With the pictures removed, retype the lines from the one holding "This screenshot has width=1015, height=535." through the end of the records, exactly as written.

Records from a dataset >>
+++++

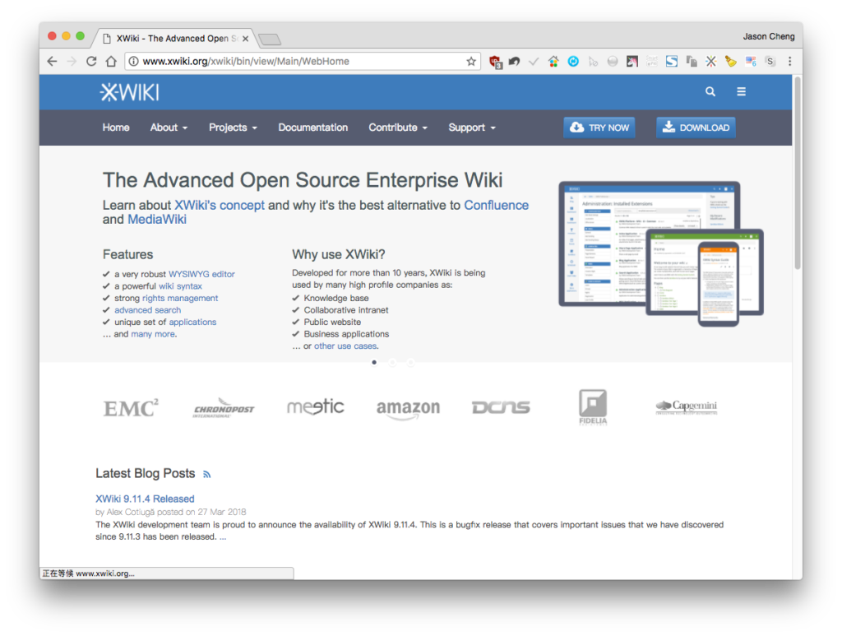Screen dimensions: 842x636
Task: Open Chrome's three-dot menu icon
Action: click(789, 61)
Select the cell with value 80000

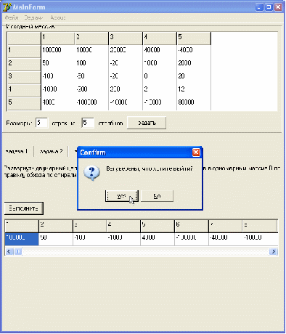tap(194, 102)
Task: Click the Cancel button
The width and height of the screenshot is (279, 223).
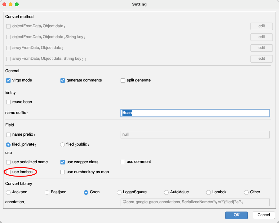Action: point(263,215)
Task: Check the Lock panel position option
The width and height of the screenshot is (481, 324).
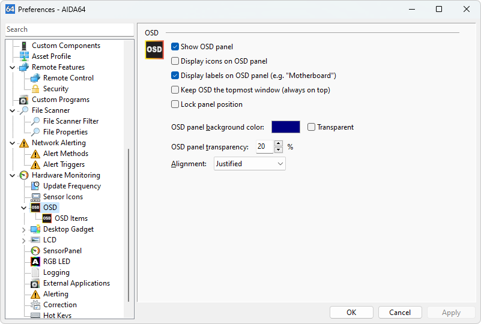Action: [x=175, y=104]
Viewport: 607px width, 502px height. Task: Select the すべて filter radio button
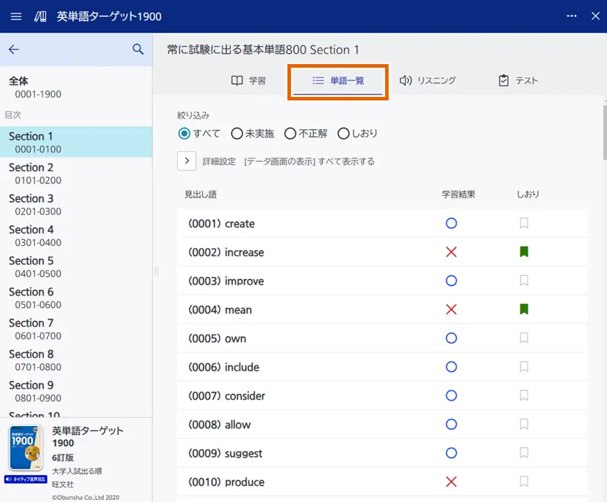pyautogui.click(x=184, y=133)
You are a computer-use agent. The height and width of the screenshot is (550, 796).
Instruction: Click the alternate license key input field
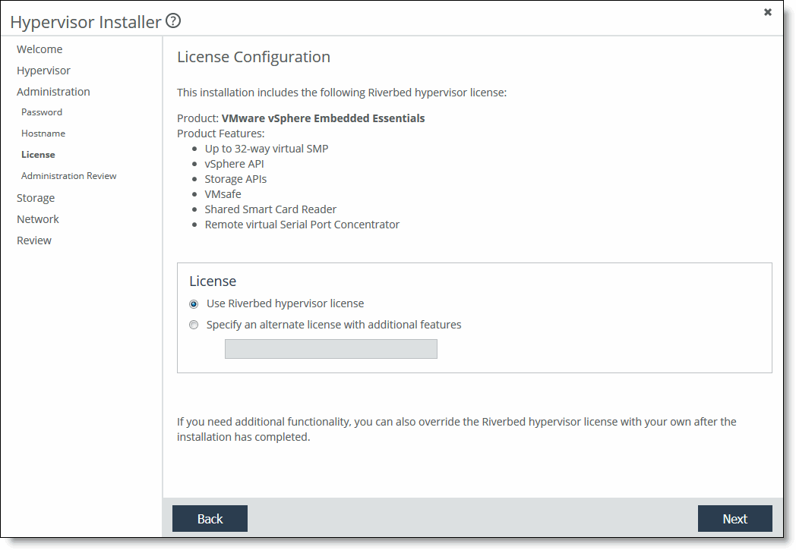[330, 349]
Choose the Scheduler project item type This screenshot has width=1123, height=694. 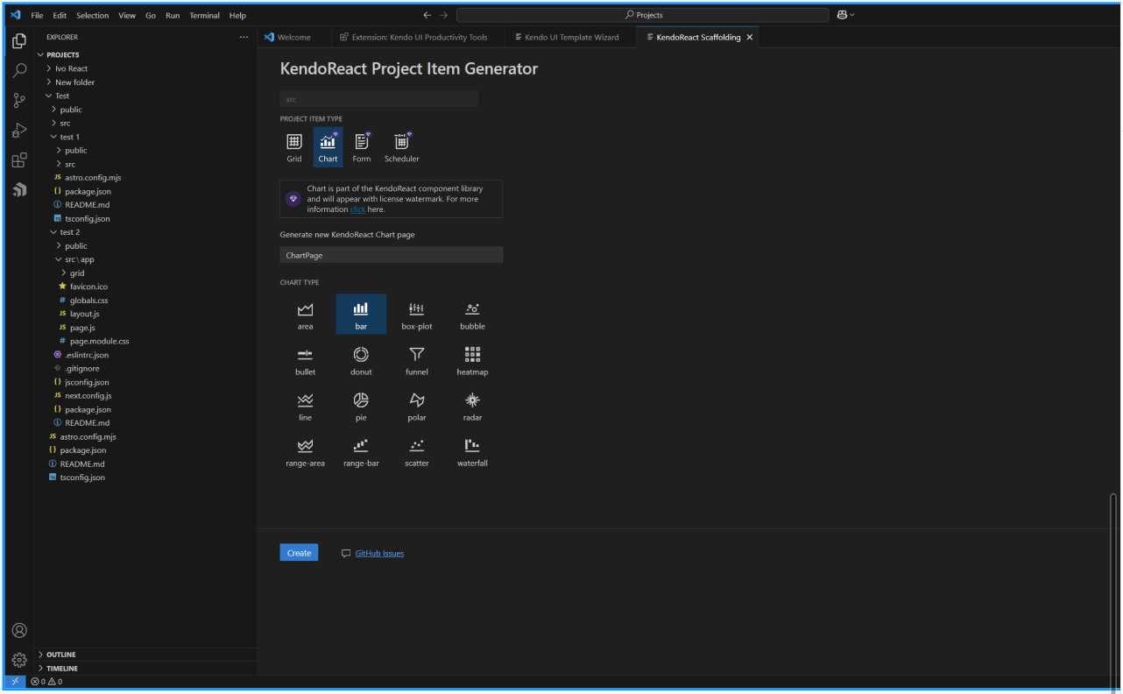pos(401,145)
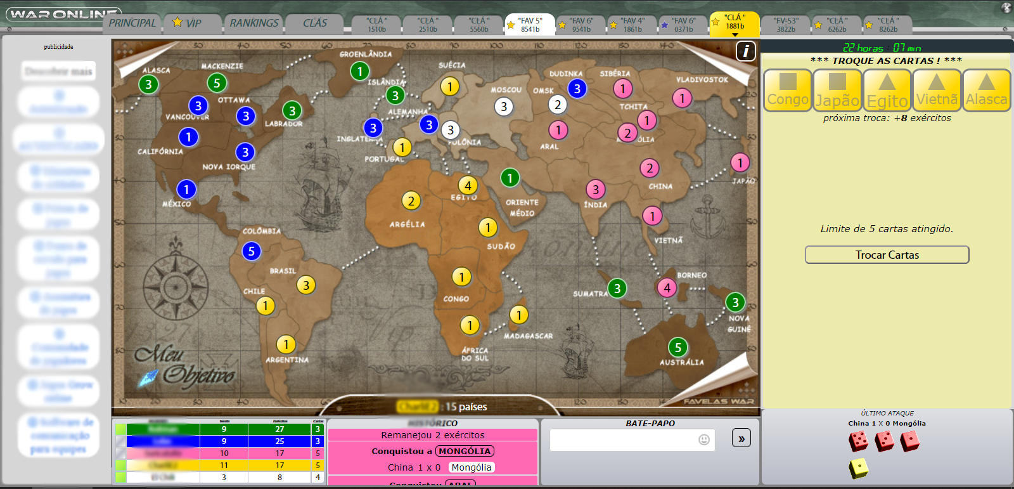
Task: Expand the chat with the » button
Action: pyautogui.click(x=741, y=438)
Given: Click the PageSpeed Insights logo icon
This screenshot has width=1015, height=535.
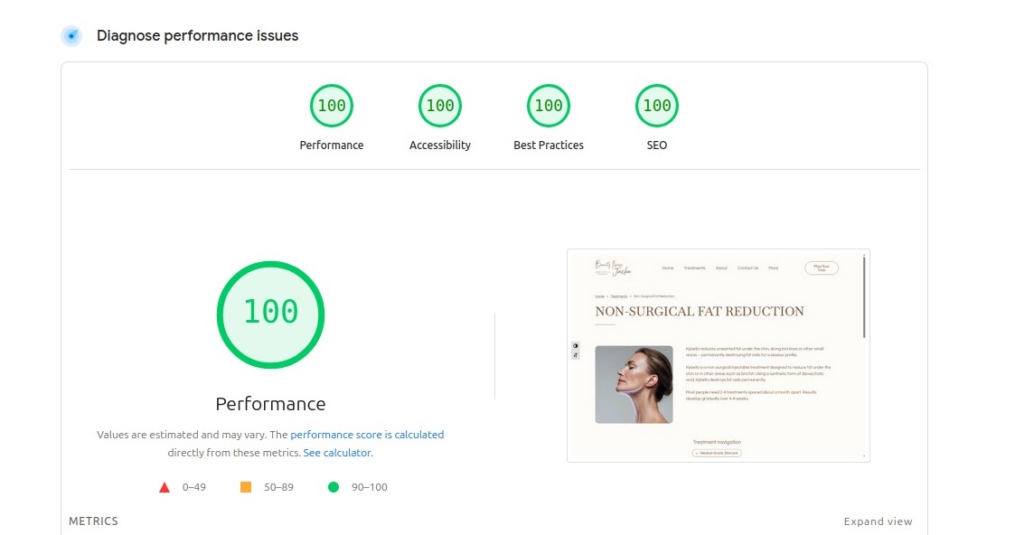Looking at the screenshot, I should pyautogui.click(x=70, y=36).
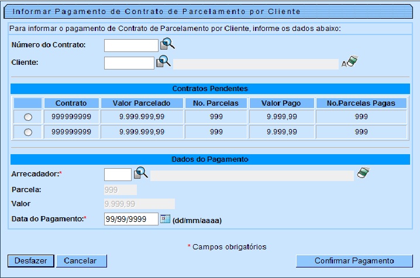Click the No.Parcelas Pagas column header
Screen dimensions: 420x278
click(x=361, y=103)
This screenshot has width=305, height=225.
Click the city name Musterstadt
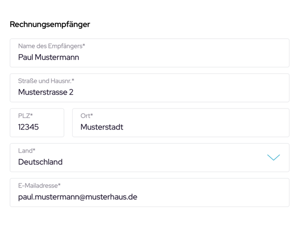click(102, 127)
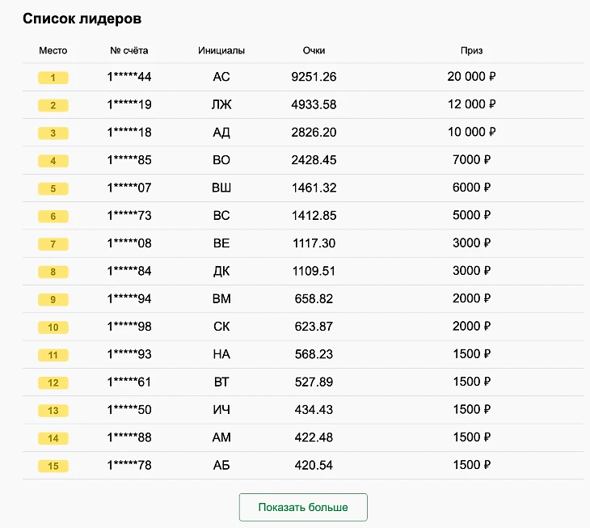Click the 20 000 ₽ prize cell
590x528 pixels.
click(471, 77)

+++++

Solution to this problem >>
This screenshot has width=1015, height=535.
Looking at the screenshot, I should pyautogui.click(x=70, y=36).
Click the No.Parcelas Pagas column header
Screen dimensions: 420x278
click(x=361, y=103)
This screenshot has width=305, height=225.
Click the city name Musterstadt
click(102, 127)
Click the 20 000 ₽ prize cell
590x528 pixels.
click(471, 77)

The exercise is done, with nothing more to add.